Dans les autres stations du territoire, le taux de rupture d’au moins un carburant n’est que d’environ 4%, a précisé la ministre déléguée chargée de l’Énergie sur BFMTV et RMC. « Ces difficultés sont dues à des problématiques logistiques, de transport », a insisté la porte-parole du gouvernement. Le même argument avait été avancé un peu plus tôt par Olivier Gantois, président de l’Union française des industries pétrolières, qui estimait qu’une station-service sur quatre se trouvait mardi matin après « un grand week-end avec des déplacements importants » et alors que les stations n’ont pas pu être réapprovisionnées puisque « la plupart des camions ne circulent pas ni les dimanches ni les jours fériés », a-t-il expliqué sur RTL.

« Les stations seront pour la plupart réapprovisionnées dès aujourd’hui », a-t-il rassuré, évoquant « un problème purement logistique » et non de disponibilité de stocks. À ce stade, le président de l’Ufip ne voit pas de pénurie se dessiner. « C’est une situation qu’on surveille de très près et à l’heure qu’il est, pour le mois d’avril, par exemple, on arrive à approvisionner normalement nos clients. (…) On a quelques semaines de visibilité », a-t-il assuré.
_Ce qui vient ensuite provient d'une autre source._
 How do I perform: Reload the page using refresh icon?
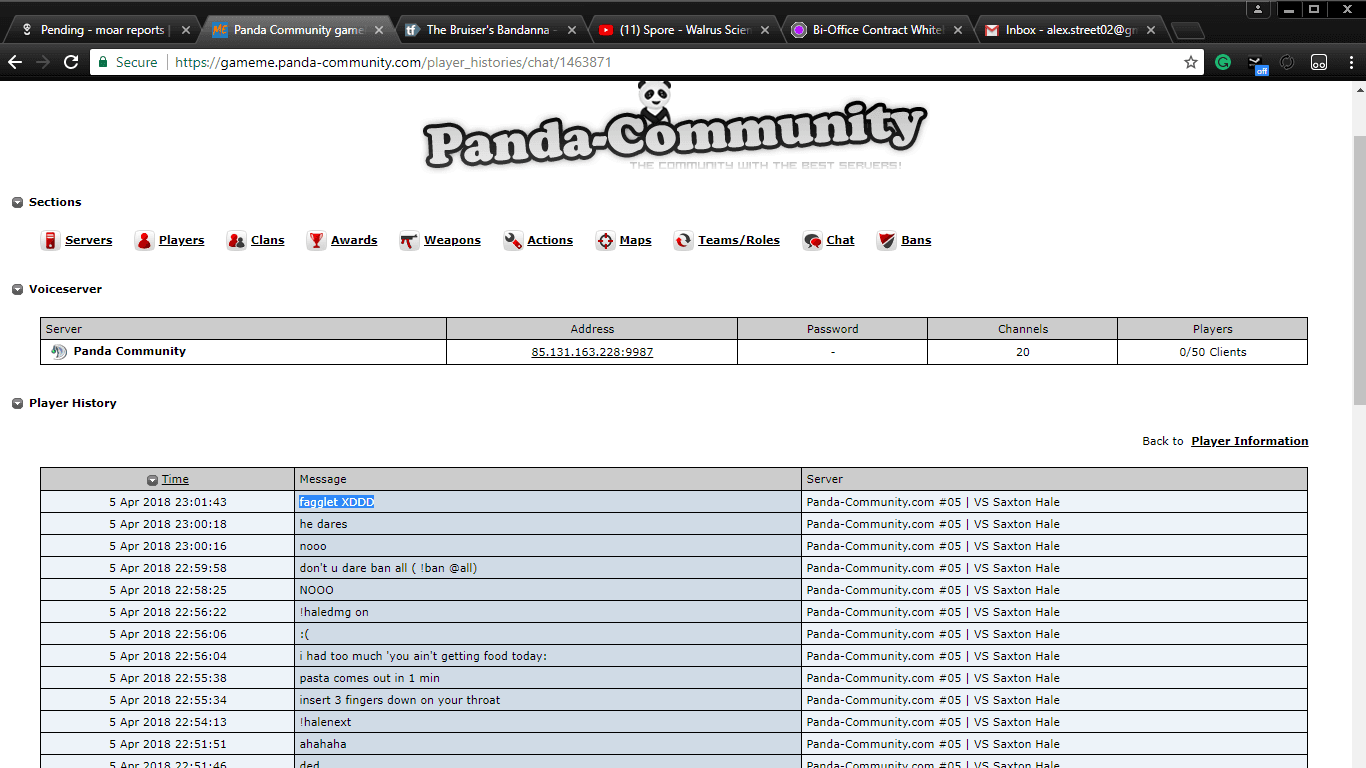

La hausse des prix des carburants en mars n’a par ailleurs pas fait diminuer la consommation des Français, a relevé Olivier Gantois. « En mars 2026, on a consommé 1% de plus qu’en mars 2025. Donc la consommation, comme souvent d’ailleurs, est relativement constante », a-t-il souligné. En France, le diesel et l’essence SP95-E10 se vendaient lundi respectivement à 2,315 euros et 2,015 euros le litre en moyenne, selon un calcul de l’AFP sur les prix remontés par les stations-service à un site gouvernemental.
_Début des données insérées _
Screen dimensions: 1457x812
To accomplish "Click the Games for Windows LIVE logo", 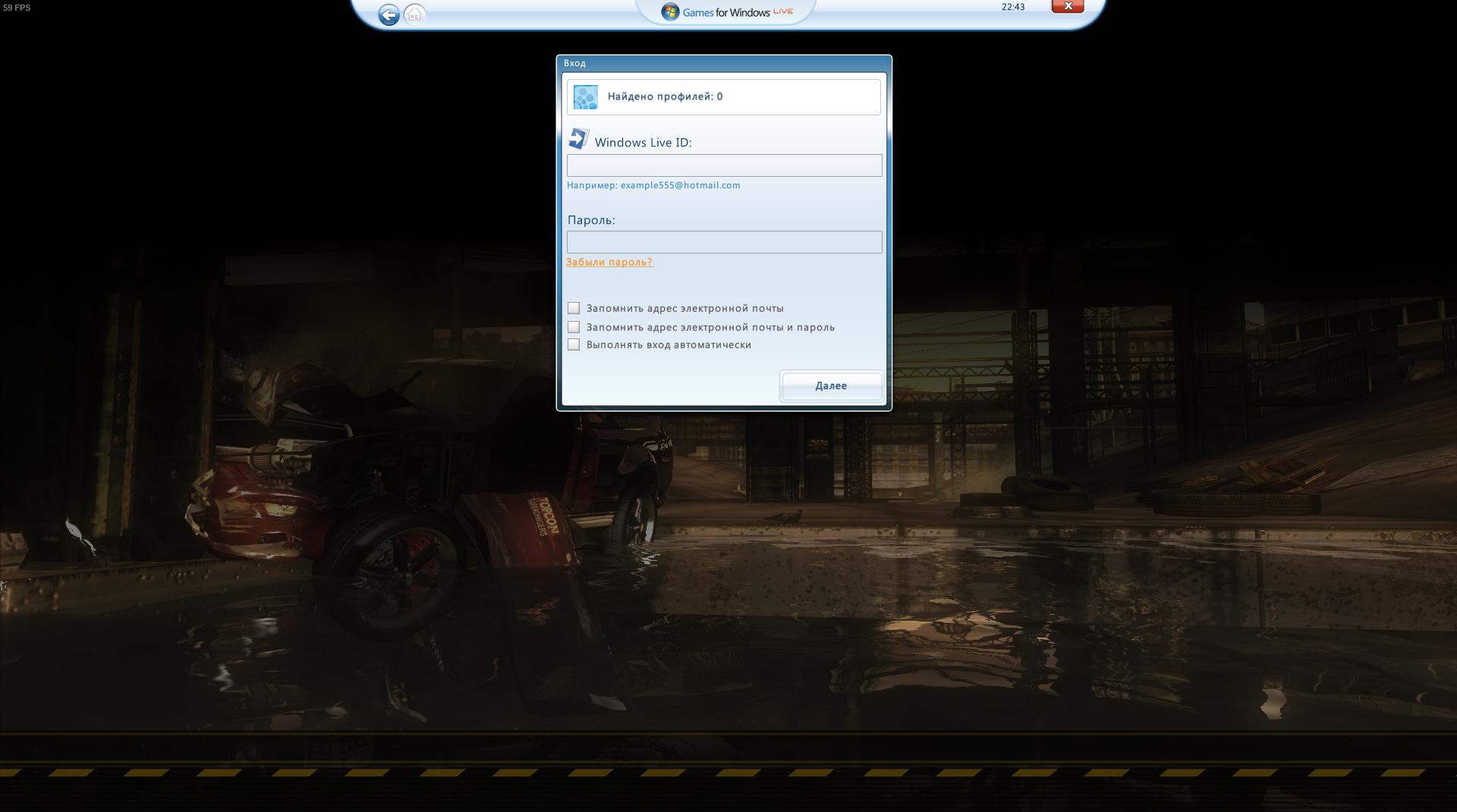I will coord(727,12).
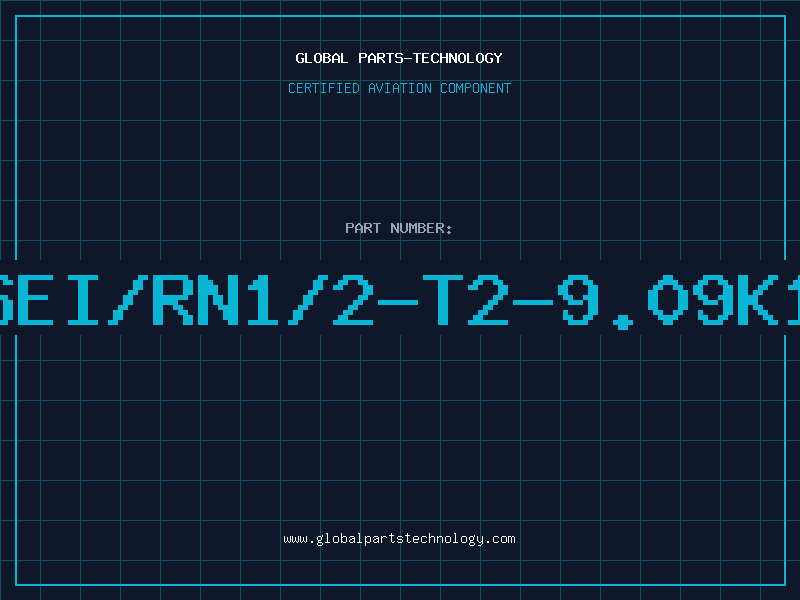Click the word CERTIFIED in the subtitle
Viewport: 800px width, 600px height.
coord(323,88)
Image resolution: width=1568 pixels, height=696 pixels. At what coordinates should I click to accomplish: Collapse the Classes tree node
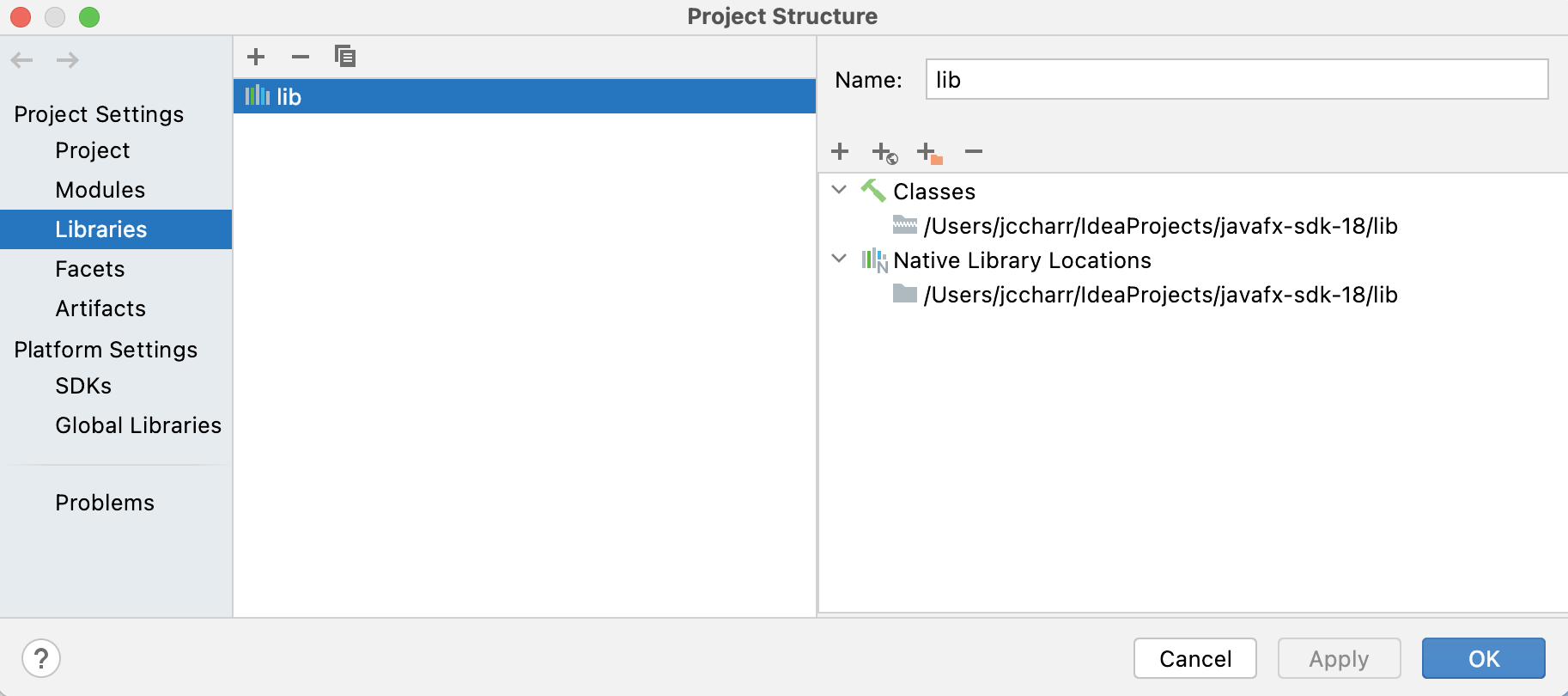tap(839, 190)
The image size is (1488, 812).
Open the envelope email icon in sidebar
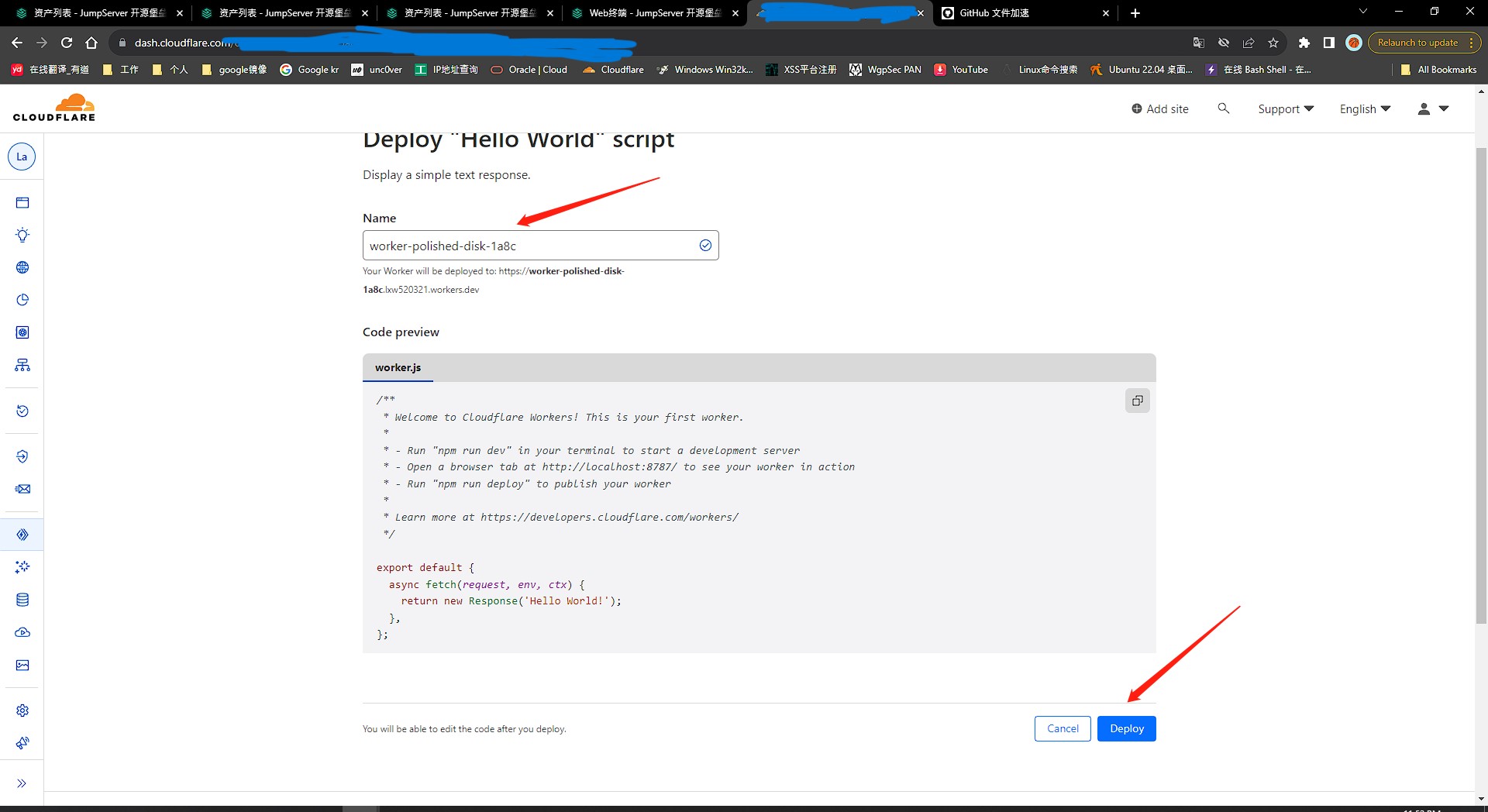(x=22, y=489)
« Il n’y a pas de problème d’approvisionnement en France », a martelé de son côté le ministre du Travail et des Solidarités Jean-Pierre Farandou ce mardi. « Il n’y a pas de crise d’approvisionnement de carburant » en France, mais il existe bien un problème de prix », a-t-il insisté sur CNews. Le gouvernement, par la voix de sa porte-parole, « demande aux distributeurs de faire des efforts » sur ce point. Maud Bregeon annonce aussi que le Premier ministre Sébastien Lecornu détaillera « dans les jours à venir » un « nouveau dispositif d’aide » aux carburants pour « les Français qui travaillent ». Mais insiste qu’« il n’y aura pas d’aide universelle » ni de « blocage des prix ».